EXERCISE INSTRUCTIONS:
Produce an exact copy of the lines from the line containing "Małopolskie (87, 164)" through the last line of the entries below, and only those lines.

Saved entries:
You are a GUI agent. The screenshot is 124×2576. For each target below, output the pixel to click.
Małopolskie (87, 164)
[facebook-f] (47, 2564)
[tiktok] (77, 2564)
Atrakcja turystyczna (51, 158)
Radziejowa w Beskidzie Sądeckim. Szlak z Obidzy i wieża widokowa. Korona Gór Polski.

RESULT BELOW:
Małopolskie (87, 164)
[facebook-f] (47, 2564)
[tiktok] (77, 2564)
Atrakcja turystyczna (51, 158)
Radziejowa w Beskidzie Sądeckim. Szlak z Obidzy i wieża widokowa. Korona Gór Polski.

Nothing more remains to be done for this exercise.